Er zijn veel initiatieven en projecten om statushouders aan werk te helpen, maar de resultaten blijven achter.
Uit eerder onderzoek door het CBS bleek dat van de asielzoekers die in 2014 een verblijfsvergunning kregen, 2,5 jaar later maar 11 procent betaald werk heeft gevonden.
Volgens SER blijven de resultaten van projecten achter omdat veel initiatieven kleinschalig zijn. Ook is het voortbestaan van een project vaak onzeker omdat er onvoldoende of alleen voor een bepaalde periode geld is.'Er is beleid van de lange adem nodig, want hier zijn geen snelle successen te boeken. Er moet dus langetermijnbeleid en financiering zijn.'
SER pleit ervoor om inburgeren (taallessen) en participatie (werk zoeken) veel meer tegelijk te doen in plaats van na elkaar. ,,De taal leer je het best als je aan het werk bent'', aldus SER-voorzitter Mariëtte Hamer. Ook zogenoemde ‘proefplaatsingen’ bij een werkgever kunnen een praktische oplossing zijn. Gemeenten moeten een grotere rol bij het inburgeren krijgen en de statushouders op weg kunnen helpen, concludeert de SER.

**Opdrachten**
1) Waarom blijven de resultaten van projecten voor statushouders volgens de SER achter? Beantwoord dit in één tot drie zinnen op basis van de tekst over statushouders en werk.
2) Kopieer letterlijk uit de tekst over statushouders en werk het stuk vanaf "Uit eerder onderzoek" tot en met "werk heeft gevonden.".

**Opgeslagen gegevens**
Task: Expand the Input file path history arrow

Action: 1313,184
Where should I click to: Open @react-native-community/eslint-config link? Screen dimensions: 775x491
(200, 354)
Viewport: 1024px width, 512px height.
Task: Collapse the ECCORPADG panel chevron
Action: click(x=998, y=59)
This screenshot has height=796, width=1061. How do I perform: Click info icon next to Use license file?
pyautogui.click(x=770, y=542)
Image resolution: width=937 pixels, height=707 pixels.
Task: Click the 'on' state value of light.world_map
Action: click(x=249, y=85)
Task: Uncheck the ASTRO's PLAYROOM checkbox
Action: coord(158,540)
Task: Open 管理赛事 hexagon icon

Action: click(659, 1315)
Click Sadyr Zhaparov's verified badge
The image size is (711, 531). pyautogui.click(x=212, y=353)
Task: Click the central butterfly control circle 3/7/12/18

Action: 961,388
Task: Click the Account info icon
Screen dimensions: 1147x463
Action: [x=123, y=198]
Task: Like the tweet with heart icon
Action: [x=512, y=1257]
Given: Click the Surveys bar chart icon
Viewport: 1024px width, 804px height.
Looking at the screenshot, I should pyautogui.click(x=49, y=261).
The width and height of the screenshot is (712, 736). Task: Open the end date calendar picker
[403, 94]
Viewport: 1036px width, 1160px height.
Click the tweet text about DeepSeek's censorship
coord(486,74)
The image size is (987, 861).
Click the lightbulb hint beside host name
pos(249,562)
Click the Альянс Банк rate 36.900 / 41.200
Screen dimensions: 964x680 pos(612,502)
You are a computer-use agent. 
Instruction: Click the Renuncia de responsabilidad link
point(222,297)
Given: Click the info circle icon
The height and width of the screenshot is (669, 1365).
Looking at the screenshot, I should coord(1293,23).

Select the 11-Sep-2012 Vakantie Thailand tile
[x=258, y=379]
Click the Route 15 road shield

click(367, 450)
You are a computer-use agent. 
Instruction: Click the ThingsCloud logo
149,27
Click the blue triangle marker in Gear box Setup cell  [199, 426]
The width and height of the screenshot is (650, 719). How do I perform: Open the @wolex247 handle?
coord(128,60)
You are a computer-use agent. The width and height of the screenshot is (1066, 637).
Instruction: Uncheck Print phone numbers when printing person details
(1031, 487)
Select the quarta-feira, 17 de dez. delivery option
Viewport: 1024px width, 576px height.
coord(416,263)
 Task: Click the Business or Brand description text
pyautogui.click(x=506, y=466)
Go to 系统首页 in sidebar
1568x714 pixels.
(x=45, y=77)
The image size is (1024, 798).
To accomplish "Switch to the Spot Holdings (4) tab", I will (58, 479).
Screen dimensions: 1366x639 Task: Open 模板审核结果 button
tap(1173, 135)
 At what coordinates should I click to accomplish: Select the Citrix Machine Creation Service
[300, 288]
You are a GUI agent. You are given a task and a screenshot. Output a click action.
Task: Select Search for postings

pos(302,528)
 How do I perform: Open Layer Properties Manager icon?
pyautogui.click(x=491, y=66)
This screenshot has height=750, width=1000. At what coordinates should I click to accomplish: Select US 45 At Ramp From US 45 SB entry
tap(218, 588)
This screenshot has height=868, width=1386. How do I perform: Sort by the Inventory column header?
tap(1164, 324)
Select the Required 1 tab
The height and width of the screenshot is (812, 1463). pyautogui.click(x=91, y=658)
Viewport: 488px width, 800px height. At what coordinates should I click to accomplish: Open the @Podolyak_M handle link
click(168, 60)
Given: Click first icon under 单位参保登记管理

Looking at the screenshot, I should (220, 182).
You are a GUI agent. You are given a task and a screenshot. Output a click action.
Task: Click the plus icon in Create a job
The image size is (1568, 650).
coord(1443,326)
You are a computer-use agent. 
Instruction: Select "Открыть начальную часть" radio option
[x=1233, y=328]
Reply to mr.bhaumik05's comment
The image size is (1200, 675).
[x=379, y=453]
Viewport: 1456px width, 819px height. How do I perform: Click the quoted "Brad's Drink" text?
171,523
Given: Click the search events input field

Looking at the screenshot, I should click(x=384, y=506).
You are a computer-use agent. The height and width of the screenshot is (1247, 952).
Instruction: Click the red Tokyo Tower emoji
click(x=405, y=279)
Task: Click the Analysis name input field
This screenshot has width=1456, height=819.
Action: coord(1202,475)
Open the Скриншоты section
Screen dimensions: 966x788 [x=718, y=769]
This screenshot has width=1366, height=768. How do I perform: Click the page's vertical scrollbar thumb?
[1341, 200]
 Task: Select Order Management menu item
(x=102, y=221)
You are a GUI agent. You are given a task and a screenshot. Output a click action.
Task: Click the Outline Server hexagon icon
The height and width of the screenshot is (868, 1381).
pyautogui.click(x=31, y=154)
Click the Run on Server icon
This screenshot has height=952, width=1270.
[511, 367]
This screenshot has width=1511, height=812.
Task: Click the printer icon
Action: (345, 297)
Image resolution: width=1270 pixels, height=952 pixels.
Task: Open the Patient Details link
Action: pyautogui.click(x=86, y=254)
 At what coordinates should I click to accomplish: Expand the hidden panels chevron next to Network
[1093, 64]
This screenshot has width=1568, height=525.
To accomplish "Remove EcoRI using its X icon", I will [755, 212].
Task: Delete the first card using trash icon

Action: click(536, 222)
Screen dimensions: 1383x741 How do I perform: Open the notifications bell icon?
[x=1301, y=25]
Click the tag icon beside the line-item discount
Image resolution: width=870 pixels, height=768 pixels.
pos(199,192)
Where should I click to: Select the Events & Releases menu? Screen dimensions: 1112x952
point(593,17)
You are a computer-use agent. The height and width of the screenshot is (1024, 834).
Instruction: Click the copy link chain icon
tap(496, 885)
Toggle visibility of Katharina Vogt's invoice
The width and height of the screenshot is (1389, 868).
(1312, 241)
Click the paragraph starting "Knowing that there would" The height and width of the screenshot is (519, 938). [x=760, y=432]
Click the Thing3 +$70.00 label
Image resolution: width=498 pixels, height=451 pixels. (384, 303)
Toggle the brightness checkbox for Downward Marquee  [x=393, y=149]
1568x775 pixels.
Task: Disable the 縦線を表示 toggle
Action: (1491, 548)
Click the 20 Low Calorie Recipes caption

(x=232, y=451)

**Antwoorden**
1) Volgens de SER blijven de resultaten achter omdat veel initiatieven kleinschalig zijn. Ook is het voortbestaan van een project vaak onzeker, omdat er onvoldoende geld is of alleen geld voor een bepaalde periode.

2)
Uit eerder onderzoek door het CBS bleek dat van de asielzoekers die in 2014 een verblijfsvergunning kregen, 2,5 jaar later maar 11 procent betaald werk heeft gevonden.